I have spent a majority of my microcosm of an existence enjoying a wide range of media. From video games to movies to books, I have experienced a lot of different media in my measly time on Earth. There is, however, one thing that I have had thoughts about for quite some time. There are countless times where people have told me that there is a specific genre of game, movie or book that they overall hate. While I may have agreed with people before that you can take an entire genre of media and simply throw it away as something you deem “not your thing,” I now believe that the thought of completely hating an entire genre of media is entirely unwarranted and can lead to someone missing out on an experience that you may not find anywhere else.

That thought came to me after I was playing a fighting game and while I was playing it, someone approached me to tell me that the genre of game that I poured hours of my life into was bad and that the only real goal of a fighting game is to win. I could go on for hours why that point is so worthless, you wouldn’t even feel it in your finances if you were rock bottom (which I might later on), but it got me thinking about why someone would say such a surface level, kiddie-pool shallow, blanket statement about an entire genre of games.

For a person to say such a statement means that they consider a genre to have such razor-sharp definitions of what categorizes it in the genre that there is little room to discuss what can really make the variations in it possible. In reality, a genre often covers thousands of unique titles that when put side-by-side would all have different mechanics, unique art styles and different pacing from one another. Even in a genre as codified as the fighting game genre, where many have told me that all the games in it feel and are all the same game, there is both “Street Fighter” and “Smash Brothers”: two very different games with very little overlap in their respective communities.

However, if you want a true look into how varied a genre can be, all you have to look at is the industry’s most popular one right now.

The battle royale genre has experienced growth, innovation and evolution at a scale that typically takes most genres many years to cultivate. It all initially started out with the birth from games like “The Culling,” where the idea was cemented that this was what battle royale truly was. Then came along a bunch of other similar games, such as the famous “PUBG” and “Fortnite,” and these led to the creation of dozens of others in the genre trying to take a piece of this incredibly fresh and lucrative market. What then began to happen as the FPS battle royale was beginning to get old was the implementation of the battle royale in all sorts of other experiences. When people used to say that they didn’t like battle royales, it made quite a bit of sense since the genre wasn’t being pushed all that much, initially. Now, I would almost say there’s no excuse. When a game like “Tetris” can be converted into the battle royale format, the idea of someone telling you that, as a whole, battle royales are bad or not for them seems laughable with the amount of variety in both gameplay styles and genre combinations.

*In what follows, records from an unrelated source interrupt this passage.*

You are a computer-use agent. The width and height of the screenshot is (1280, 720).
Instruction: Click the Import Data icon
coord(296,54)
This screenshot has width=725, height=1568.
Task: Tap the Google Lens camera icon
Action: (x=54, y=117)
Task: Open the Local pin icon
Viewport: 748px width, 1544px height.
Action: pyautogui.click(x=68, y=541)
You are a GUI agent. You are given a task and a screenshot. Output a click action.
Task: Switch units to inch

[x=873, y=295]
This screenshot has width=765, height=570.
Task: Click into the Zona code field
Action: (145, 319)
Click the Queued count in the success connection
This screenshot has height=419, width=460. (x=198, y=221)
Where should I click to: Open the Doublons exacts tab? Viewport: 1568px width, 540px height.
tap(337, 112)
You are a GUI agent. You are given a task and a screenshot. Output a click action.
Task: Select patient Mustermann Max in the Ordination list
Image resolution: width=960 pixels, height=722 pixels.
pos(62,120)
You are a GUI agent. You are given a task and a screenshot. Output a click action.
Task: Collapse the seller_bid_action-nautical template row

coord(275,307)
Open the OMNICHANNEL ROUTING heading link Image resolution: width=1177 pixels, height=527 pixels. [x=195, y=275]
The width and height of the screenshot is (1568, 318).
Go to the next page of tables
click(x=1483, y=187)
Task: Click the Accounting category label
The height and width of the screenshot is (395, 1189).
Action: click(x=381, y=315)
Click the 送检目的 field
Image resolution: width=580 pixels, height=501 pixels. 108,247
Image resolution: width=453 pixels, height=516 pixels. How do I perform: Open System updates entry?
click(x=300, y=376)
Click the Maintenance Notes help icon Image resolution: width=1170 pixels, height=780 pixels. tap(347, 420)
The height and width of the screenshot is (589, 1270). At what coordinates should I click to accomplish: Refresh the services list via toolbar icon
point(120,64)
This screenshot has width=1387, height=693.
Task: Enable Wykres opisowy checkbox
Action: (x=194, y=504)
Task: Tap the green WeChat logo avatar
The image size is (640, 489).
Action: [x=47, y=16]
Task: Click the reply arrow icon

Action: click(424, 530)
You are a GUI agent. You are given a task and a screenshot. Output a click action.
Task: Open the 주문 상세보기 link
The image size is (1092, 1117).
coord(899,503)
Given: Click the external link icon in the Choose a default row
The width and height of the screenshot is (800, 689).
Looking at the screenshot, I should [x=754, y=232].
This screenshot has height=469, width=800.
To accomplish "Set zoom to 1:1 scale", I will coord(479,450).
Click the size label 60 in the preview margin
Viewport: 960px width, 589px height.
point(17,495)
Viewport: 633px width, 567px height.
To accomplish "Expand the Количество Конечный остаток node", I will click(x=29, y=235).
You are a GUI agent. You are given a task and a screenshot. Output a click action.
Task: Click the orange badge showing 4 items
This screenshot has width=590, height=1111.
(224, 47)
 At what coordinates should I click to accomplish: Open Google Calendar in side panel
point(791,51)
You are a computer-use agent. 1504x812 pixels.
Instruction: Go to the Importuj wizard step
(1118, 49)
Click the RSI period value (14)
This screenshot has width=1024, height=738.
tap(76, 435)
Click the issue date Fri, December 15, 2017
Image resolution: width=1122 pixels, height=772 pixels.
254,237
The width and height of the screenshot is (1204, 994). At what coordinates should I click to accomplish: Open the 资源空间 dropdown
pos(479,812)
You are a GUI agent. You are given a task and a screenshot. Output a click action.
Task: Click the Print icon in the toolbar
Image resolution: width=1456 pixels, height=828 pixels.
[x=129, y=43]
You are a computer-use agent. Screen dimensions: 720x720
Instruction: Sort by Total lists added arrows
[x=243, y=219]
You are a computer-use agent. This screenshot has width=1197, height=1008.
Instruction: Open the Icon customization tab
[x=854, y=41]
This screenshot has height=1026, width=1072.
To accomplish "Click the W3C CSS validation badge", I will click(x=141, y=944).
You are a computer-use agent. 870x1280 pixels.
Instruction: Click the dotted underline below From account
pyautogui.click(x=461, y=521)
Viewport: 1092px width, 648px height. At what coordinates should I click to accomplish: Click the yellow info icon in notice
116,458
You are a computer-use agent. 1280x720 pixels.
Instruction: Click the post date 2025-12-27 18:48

This is obviously not exclusive to games. When I was discussing my dislike of horror to someone else and that I often didn’t find it engaging or interesting, he recommended this one manga artist that really pushed my opinion about what I truly meant by saying I hated horror as a whole. Because my surface-level opinion about most horror is that they try way too hard to startle you instead of actually creating an environment that would sustain fear, it always felt cheap and really easy due to how lacking in substance I often found the horror that I read to be. I was simply reading the wrong kind of horror for me and, as I have already said, genre is malleable, and often, the only way someone can do justice to one is to be vague.

Once you begin to understand how broad a single genre can be, there are few reasons to not try and explore one yourself. I used to believe that I didn’t like horror, then I found a kind that I liked. I used to believe that rap as a music genre wasn’t good, until I found rap that I really liked. I used to think that MOBAs were not for me until I found one that I enjoyed to the point of putting in literally over a thousand hours into.

The continuation of a genre’s games will often lead to more and more variety in the pool of ideas for others to use and combine for their own games. The more people explore a genre, the more their idea of what the genre is and what it means will expand to encompass a wider and often more accurate definition of that genre. The more they play battle royales and realise that a game like “Fortnite” and a game like “Tetris99” are in the same genre, the more their understanding of the genre will evolve and improve.

That is why people should just explore and examine genres, not with a drop, but with the ocean the drop came from.